Description of the task – Will you quote precisely the lines that run from the top of the material below to the line containing "[Open navigation] (22, 32)", both ends included?

━━━ Records for processing ━━━

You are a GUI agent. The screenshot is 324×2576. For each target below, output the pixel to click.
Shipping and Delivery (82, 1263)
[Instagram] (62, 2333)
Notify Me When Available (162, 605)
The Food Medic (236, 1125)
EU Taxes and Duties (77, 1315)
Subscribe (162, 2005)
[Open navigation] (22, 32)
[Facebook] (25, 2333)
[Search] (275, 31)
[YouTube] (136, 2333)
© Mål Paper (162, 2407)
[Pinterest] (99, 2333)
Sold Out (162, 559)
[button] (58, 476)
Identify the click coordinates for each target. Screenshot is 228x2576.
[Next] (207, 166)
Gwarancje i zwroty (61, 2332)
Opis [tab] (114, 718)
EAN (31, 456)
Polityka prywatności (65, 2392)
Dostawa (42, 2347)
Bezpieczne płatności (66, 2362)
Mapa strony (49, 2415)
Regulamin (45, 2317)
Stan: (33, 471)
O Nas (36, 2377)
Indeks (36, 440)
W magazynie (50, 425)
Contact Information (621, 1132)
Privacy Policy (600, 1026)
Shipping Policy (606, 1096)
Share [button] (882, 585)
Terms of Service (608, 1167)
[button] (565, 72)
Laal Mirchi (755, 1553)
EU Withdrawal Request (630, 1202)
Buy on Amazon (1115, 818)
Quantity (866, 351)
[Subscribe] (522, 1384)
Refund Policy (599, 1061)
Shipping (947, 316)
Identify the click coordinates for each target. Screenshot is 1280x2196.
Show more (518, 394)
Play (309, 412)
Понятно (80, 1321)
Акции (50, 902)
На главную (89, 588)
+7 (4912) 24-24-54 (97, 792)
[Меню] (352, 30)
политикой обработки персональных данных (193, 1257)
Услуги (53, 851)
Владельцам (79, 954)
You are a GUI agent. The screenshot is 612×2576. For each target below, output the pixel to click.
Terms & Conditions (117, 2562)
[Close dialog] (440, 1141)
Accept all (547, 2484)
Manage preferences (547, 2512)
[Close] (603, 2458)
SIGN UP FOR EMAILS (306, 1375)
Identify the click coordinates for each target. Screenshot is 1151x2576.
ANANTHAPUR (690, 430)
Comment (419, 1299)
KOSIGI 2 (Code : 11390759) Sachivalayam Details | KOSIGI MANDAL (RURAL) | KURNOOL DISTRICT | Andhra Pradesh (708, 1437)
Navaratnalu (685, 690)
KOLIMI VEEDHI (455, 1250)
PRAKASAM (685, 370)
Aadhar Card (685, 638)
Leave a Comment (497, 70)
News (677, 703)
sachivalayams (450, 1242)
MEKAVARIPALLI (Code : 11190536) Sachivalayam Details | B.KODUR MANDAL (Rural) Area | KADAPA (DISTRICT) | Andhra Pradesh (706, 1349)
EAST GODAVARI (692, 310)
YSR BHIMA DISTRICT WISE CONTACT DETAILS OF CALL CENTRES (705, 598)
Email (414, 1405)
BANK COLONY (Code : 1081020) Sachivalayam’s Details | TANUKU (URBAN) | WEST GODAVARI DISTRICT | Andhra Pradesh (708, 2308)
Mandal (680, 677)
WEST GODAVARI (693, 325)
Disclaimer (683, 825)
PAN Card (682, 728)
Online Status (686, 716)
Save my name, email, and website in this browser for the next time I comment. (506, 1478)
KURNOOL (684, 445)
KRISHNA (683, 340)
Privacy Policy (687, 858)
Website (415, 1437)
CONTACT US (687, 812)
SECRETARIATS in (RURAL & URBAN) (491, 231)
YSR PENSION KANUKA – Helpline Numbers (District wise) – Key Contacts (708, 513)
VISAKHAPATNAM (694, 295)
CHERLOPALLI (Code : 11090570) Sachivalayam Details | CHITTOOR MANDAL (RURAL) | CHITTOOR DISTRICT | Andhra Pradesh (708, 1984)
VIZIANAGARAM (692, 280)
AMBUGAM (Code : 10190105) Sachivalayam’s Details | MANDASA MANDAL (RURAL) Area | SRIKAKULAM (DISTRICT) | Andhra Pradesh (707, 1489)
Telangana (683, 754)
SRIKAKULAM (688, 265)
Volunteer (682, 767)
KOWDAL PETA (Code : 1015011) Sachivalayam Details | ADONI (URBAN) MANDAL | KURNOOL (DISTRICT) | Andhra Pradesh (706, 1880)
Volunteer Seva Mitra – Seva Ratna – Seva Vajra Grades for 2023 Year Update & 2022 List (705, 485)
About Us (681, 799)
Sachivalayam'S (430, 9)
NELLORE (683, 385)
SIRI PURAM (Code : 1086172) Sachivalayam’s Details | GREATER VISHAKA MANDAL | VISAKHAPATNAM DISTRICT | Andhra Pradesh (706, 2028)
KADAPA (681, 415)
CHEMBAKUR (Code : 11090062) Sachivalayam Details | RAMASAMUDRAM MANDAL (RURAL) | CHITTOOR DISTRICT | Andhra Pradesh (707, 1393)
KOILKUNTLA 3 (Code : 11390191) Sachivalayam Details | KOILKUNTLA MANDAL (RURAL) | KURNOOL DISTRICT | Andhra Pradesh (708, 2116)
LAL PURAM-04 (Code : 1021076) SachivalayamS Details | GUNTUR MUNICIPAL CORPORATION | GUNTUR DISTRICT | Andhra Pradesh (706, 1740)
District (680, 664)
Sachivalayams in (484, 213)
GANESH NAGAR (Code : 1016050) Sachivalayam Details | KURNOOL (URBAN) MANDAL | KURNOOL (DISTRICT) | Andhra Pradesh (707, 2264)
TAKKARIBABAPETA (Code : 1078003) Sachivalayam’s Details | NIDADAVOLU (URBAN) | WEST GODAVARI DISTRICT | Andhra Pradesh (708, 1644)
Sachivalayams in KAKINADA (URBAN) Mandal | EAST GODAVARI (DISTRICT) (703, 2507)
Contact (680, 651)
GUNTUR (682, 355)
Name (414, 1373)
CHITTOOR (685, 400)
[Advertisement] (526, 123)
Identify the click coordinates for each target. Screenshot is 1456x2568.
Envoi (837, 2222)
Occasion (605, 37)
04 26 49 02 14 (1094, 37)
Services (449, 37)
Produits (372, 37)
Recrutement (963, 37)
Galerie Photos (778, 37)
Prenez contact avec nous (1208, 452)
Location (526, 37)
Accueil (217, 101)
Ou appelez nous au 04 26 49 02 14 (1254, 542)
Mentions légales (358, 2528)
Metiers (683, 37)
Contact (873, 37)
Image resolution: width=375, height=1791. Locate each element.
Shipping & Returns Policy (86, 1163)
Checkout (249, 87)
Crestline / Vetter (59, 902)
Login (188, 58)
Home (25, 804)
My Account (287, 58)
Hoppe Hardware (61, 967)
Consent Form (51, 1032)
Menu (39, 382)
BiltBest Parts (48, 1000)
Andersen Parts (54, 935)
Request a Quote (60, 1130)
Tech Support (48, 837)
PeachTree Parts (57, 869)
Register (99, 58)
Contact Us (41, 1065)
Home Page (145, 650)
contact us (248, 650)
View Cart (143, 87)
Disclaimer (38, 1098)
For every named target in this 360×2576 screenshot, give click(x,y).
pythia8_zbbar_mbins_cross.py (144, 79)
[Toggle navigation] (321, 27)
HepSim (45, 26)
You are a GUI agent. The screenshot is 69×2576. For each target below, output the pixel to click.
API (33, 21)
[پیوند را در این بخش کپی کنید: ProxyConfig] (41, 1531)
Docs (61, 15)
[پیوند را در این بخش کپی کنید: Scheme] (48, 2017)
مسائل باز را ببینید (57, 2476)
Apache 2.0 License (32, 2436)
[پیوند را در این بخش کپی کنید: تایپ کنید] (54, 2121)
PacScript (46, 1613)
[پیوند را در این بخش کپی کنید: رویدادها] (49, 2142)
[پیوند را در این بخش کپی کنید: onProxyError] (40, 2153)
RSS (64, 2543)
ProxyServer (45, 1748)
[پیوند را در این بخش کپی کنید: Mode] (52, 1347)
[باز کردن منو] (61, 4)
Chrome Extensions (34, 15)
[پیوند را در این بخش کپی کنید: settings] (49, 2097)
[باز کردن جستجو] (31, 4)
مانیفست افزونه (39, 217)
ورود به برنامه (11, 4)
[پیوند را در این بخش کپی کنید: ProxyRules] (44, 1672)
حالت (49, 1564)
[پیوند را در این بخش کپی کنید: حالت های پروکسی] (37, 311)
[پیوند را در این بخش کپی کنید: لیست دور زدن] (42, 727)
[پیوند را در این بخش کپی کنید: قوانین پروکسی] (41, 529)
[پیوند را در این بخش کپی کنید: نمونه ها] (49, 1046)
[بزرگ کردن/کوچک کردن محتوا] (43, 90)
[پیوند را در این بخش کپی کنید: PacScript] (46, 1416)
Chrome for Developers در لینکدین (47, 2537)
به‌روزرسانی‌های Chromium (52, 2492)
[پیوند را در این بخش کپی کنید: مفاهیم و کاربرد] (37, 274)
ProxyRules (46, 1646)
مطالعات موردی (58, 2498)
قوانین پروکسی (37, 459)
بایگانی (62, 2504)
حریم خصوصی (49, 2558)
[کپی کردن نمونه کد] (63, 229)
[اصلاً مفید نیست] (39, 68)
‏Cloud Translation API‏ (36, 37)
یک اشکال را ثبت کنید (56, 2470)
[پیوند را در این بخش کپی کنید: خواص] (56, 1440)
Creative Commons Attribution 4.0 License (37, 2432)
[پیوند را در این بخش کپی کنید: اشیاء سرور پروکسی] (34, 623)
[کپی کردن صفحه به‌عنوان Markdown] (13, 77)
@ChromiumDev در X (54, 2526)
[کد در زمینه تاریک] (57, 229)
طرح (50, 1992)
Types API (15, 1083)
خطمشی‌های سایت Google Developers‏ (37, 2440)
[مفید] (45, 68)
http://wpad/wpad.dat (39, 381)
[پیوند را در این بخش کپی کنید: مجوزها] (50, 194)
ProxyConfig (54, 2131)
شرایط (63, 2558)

━━━

Solution to the exercise –
You are a GUI agent. The screenshot is 324×2576. For each target below, output the pixel to click.
Shipping and Delivery (82, 1263)
[Instagram] (62, 2333)
Notify Me When Available (162, 605)
The Food Medic (236, 1125)
EU Taxes and Duties (77, 1315)
Subscribe (162, 2005)
[Open navigation] (22, 32)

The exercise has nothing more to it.